I like how detailed this page is with the explanations, especially the fruit fly GABA experiment. The diagram in the figure made the pathway clearer. This page definitely helped me understand the importance of GABA in sleep regulation.
A couple suggestions I have:
1) Define barbiturates, give examples, why they’re bad, and/or what they do.
2) The format of the in-text references to the figures should be consistent with the other pages. So probably un-bold and use the entire word for figure (i.e., figure # or Figure #)
3) I’m not sure if this is possible, but the figure description of figure 2 was overwhelming to read. A sub-tab may help with this it is too much to fit on this page.
4) The section about GABA receptors and the structure details might deserve its own paragraph.
5) What is hyperpolarization of the cell? If it’s important, a figure here or a couple sentences could help explain why it leads to an increased inhibitory effect.
6) I like figure 3 and how its description shows where things bind. I do think it may be better to have this cited in-text (and incorporated) in the section about receptor structure.

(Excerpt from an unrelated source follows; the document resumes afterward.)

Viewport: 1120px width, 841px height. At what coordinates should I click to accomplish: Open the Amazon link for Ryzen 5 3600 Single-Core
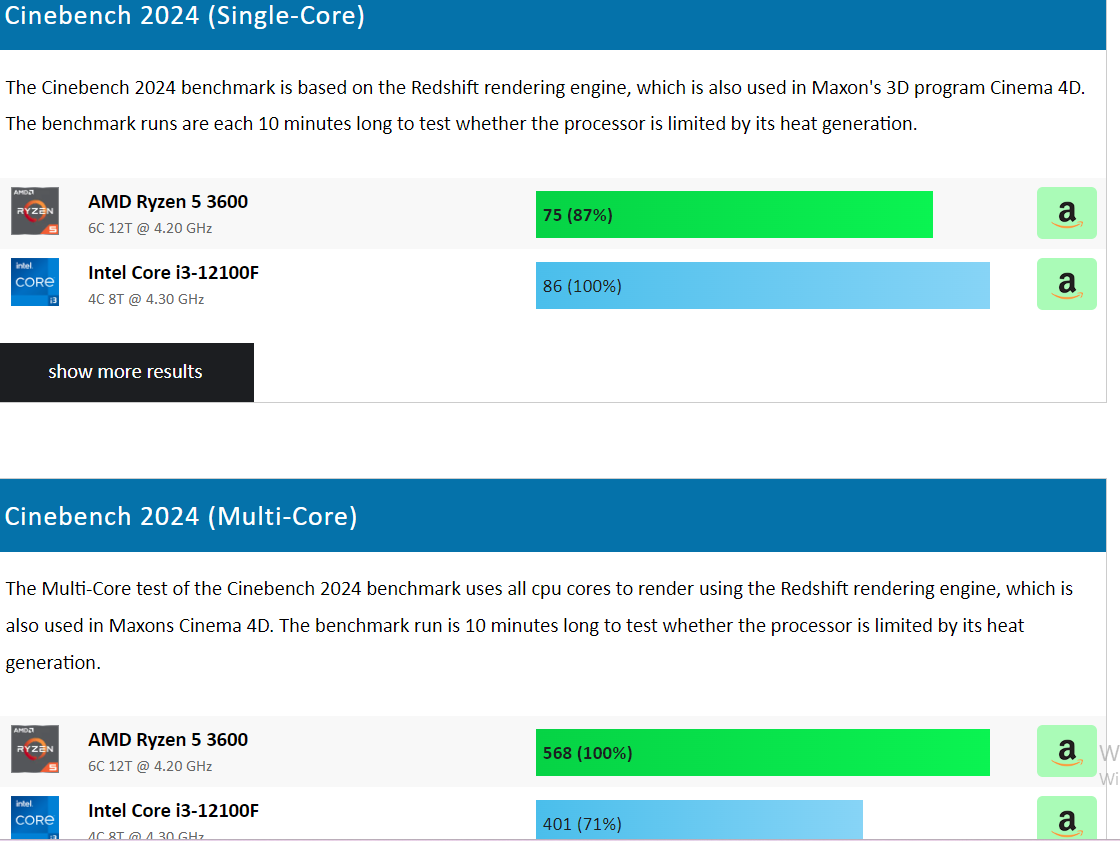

I think overall this page does a great job of providing a thorough explanation of how GABA may be involved in sleep, with excellent research paper selection. The two main criticisms I have for this page are organization and flow. In order to combat these problems, I think the paragraph which explains what GABA is and its role in sleep(paragraph 3) can be broken into two paragraphs, one which gives a general overview of GABA function and one specific to sleep. I also think introducing GABA’s over all function could be either the first or second paragraph to increase flow. Additionally, as Rob mentioned, there is a significant amount of technical terms in this section, and I think some summarizing would greatly benefit this page.
Edited the caption for figure 2 for conciseness and clarity!
I agree about the comments regarding defining barbiturates. I have included a small sentence regarding the primary role of barbiturates. Generally speaking, for primary use benzodiazepines are more commonly used in today’s society.